Biophilia. Curiosity. Memory. Inspired by the Golden Age of Exploration my work oscillates between science and art, between landscape and still life. Combining my admiration for 19th-century landscape painting and artist explorers such as Frederic Edwin Church and Albert Bierstadt with my infatuation for natural history, I create environments that act as living curiosity chambers or Wunderkammern. Though seemingly otherworldly, each piece is in fact rooted in or inspired by existing natural beings, formations, or phenomena. Each work is preceeded and inspired by careful research into various fields of the natural sciences such as botany, ecology, mineralogy, entomology etc. By presenting the familiar in unfamiliar ways, my work allows for a sensation of discovery and inquiry. Harkening to my predecessors Alexander von Humboldt, Maria Sibylla Merian, and Ernst Haeckel, I too seek to reconsile the tension between artistic expression and scientific objectivity, between romanticism and enlightenment. Akin to Jan van Eyck and other Northern Renaissance painters, I pursue the divine within the detail, devoting countless hours to create an object of Andacht in which my technical obsessiveness and meticulous mimesis serve the overall narrative of the piece. I further share the sentiment of da Vinci and Haeckel that the artistic rendition of nature is not an act of mere replication, rather an act of acquiring knowledge of nature. As we ourselves are a part of nature, nature is ultimately depicting itself in an act of self-reflection.

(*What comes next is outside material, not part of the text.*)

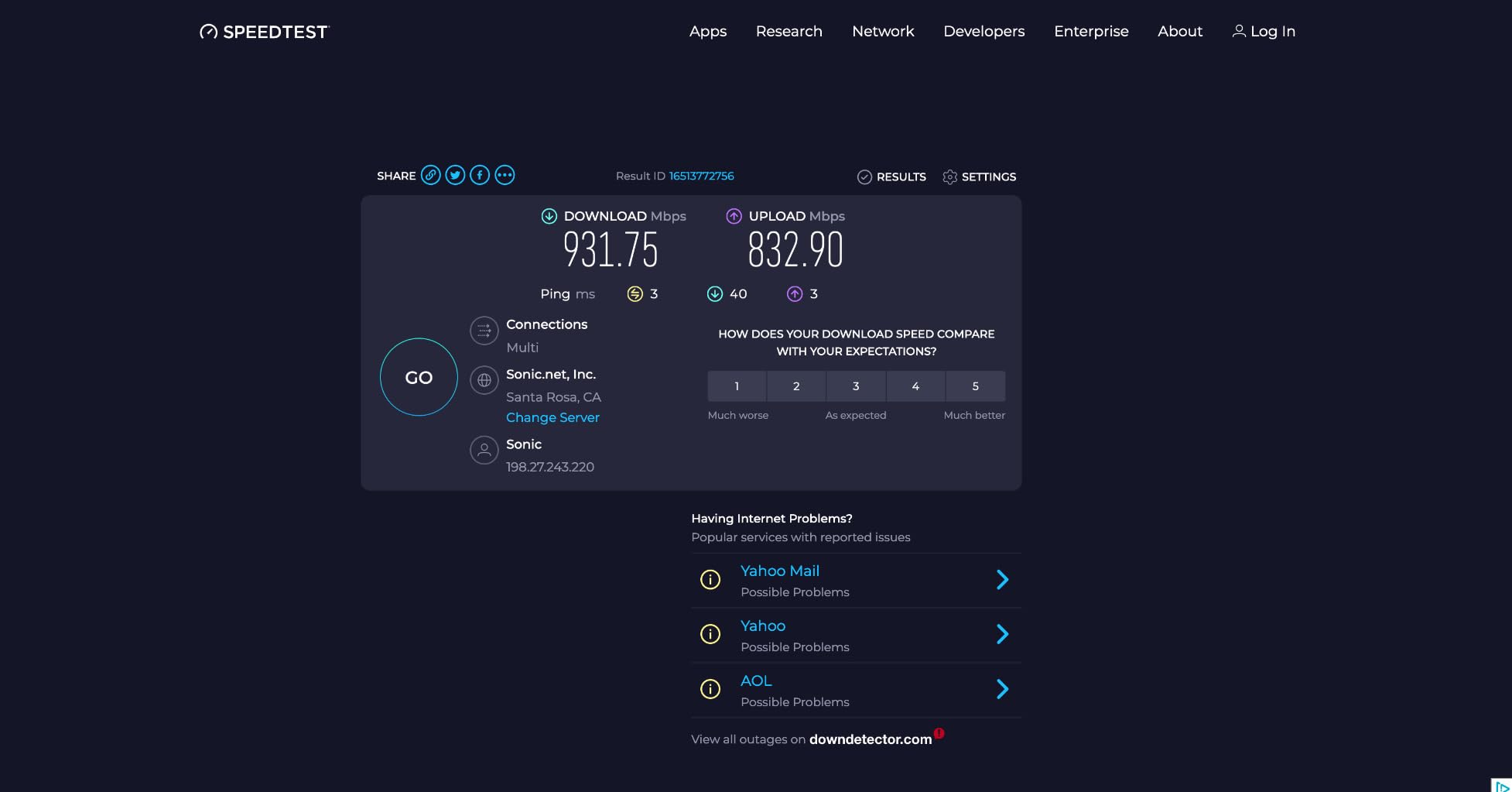Click the Speedtest logo in the header

pos(264,32)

Michael graduated with honors, receiving both his M.Ed. and MFA from Alanus University for Arts and Social Sciences in Bonn, Germany. Later he received an MFA from the New York Academy of Art while living and working in Brooklyn for three years. He has been awarded numerous stipends by the Federal Republic of Germany for his excelling performance in art. His work has been exhibited throughout Europe and New York in galleries, international art fairs as well as the Flag Art Foundation and the Paul Clemen Museum. His work has been featured in Hyperrealist Magazine and is part of the Steven and Alexandra Cohen Collection. Michael Weiss lives and works in Bonn and in addition to his studio practice, is currently an art instructor at Alanus University, the Wallraf-Richartz Museum and the Bundeskunsthalle.
A hyperrealist approach and meticulous attention to detail defines the work of German artist Michael Weiss. Michael demonstrates an array of interests and does not limit himself to merely one subject matter or medium. Born into a constantly moving military family Michael, similar to many artists of the Düsseldorf School of Painting and the Hudson River School, finds comfort and identity in representing landscapes he has experienced and lived in. His curiosity and affinity for nature is also present in renditions of natural artifacts reminiscent of the golden age of exploration, Wunderkammern, and scientific illustrations of Maria Sibylla Merian or Ernst Haeckel. In a time of endless reproduction, Michael elevates the objects of his work by devoting countless hours of labor to their unique depiction thus turning the mundane into the extraordinary. Michael’s affinity for detail carries over into his figurative work whilst drawing inspiration from iconic images such as portraits by Memling, greco-roman sculptures and baroque figures suspended in mid-air.